Nymphaea abhayana

Scientific classification
- Kingdom: Plantae
- Clade: Tracheophytes
- Clade: Angiosperms
- Order: Nymphaeales
- Family: Nymphaeaceae
- Genus: Nymphaea
- Subgenus: Nymphaea subg. Brachyceras
- Species: N. abhayana
- Binomial name: Nymphaea abhayana A.Chowdhury & M.Chowdhury

= Nymphaea abhayana =

- Genus: Nymphaea
- Species: abhayana
- Authority: A.Chowdhury & M.Chowdhury

Species of water lily

Nymphaea abhayana is a species of waterlily endemic to India.

==Description==
===Vegetative characteristics===
Nymphaea abhayana is an annual aquatic herb. The leaves are almost all submerged. The lamina is 13-15 cm long, and 16-18 cm wide. The green petioles are glabrous.
===Generative characteristics===
The 5-6 cm wide flowers float, but never extend above the water surface. The four 3.7-4 cm long, 0.8-1.2 cm wide sepals display prominent venation. The seven 2.9-3.5 cm long, 0.5-0.7 cm wide petals display blueish-purple colouration. The androecium consists of 13 stamens. The flowers have 6-7 stigmatic rays. The globose, 0.7-2 cm wide fruit bears globose seeds.

==Reproduction==
===Generative reproduction===
Flowering and fruiting occurs from October to December.

==Taxonomy==
===Publication===
It was first described by Anurag Chowdhury and Monoranjan Chowdhury in 2016.

===Type specimen===
The type specimen of Nymphaea abhayana was collected by Anurag et al. in Gorumara National Park, West Bengal, India, on the 16th of November 2014.

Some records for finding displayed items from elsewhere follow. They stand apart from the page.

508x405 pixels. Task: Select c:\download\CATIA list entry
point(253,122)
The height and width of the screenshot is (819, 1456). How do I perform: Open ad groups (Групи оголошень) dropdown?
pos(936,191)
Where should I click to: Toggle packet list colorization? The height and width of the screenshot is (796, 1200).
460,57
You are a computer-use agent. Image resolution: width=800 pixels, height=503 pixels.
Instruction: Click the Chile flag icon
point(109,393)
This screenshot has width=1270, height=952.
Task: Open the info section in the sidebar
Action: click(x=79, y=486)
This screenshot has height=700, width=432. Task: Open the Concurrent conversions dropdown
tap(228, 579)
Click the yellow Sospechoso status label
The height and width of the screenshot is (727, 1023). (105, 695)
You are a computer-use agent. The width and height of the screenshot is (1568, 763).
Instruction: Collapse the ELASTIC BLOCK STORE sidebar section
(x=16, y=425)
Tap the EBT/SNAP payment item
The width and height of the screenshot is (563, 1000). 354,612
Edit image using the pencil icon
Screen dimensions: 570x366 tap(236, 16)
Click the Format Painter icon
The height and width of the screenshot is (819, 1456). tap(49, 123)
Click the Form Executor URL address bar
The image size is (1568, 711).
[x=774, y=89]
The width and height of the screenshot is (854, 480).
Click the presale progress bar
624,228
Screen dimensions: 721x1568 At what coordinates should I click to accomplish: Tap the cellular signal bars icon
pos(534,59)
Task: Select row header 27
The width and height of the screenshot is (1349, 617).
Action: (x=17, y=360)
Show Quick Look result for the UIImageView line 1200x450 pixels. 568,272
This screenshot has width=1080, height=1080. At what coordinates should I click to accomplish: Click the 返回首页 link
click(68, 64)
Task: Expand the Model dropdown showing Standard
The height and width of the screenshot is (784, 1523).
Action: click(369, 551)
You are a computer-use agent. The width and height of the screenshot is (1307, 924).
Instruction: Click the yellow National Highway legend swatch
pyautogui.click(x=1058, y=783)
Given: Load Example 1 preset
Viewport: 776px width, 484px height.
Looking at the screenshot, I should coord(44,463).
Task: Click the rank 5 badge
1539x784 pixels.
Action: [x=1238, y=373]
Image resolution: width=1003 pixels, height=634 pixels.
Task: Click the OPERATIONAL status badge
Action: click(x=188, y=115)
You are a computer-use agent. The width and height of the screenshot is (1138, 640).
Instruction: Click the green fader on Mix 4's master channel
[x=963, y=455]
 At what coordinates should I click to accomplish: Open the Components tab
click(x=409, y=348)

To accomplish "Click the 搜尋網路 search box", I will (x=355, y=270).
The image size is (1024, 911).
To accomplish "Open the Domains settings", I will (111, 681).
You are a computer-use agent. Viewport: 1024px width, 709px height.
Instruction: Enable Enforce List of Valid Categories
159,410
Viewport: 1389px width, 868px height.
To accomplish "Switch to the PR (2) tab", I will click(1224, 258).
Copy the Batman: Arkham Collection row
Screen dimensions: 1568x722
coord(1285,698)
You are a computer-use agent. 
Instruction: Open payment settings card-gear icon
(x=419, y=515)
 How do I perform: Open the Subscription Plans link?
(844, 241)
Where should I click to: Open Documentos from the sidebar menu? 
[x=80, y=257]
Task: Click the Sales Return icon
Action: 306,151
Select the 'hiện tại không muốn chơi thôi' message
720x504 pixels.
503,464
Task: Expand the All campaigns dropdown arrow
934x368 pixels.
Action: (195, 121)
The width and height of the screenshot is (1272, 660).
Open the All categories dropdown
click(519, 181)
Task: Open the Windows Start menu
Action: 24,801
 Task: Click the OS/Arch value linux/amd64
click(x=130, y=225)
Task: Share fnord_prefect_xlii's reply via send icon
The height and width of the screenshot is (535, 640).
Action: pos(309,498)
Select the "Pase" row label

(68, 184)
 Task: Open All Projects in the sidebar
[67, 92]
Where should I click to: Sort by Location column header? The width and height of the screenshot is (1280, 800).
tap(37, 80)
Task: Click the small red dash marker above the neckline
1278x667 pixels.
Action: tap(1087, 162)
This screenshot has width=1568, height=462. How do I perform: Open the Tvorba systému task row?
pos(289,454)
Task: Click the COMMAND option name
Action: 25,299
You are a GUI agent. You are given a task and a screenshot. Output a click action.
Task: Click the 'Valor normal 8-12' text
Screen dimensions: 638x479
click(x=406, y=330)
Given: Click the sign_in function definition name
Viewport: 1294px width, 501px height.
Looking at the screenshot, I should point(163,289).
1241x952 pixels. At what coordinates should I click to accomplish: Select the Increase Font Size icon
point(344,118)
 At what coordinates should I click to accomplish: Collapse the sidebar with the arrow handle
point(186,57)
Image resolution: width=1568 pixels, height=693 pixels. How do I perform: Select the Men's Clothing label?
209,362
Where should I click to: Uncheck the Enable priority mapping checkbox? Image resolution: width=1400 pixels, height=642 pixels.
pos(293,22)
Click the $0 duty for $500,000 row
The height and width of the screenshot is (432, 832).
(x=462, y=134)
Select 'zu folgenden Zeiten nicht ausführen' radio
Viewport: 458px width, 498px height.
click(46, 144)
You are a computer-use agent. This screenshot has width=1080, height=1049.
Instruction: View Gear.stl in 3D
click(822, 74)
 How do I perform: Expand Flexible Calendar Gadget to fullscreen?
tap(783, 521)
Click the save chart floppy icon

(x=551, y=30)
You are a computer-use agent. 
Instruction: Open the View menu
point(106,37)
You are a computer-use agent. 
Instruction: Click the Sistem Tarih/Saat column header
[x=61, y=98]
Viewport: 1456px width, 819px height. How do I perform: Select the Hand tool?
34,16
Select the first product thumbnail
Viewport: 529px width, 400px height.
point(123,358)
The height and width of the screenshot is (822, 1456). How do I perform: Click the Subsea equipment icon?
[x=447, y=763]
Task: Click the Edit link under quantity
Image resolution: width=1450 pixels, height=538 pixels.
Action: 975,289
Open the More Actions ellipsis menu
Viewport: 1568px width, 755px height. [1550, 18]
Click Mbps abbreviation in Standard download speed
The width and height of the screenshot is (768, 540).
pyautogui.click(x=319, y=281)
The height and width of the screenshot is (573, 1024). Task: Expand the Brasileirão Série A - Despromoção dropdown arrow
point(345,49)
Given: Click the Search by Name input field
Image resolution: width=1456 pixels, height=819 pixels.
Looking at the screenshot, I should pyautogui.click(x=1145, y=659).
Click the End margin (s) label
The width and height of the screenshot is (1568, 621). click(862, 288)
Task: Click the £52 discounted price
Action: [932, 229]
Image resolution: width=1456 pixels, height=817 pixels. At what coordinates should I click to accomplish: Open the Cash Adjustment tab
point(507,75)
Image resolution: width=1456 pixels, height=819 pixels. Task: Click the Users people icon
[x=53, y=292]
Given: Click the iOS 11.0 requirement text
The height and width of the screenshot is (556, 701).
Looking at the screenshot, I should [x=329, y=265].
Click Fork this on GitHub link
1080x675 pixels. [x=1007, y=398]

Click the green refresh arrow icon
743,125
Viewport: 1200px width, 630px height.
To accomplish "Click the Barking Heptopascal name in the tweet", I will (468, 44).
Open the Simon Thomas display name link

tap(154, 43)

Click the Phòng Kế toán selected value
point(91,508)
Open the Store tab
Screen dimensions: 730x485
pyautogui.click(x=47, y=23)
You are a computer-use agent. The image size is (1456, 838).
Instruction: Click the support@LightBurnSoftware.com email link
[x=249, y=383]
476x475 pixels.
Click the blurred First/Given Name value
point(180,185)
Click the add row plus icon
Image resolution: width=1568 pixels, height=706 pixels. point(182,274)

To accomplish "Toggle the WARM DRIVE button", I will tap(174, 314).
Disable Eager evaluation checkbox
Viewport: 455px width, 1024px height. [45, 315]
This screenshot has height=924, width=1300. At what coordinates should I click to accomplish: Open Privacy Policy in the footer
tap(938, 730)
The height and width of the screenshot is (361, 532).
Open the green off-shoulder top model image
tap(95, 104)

===Placement within Nymphaea===
It is close to Nymphaea nouchali.

==Etymology==
The specific epithet abhayana honours Prof. Abhaya Prasad Das of the University of North Bengal and Rajiv Gandhi University.

==Conservation==
Nymphaea abhayana has a very narrow distribution. It is a rare species.

==Ecology==
===Habitat===
It occurs in ephemeral aquatic habitats, which dry up in December.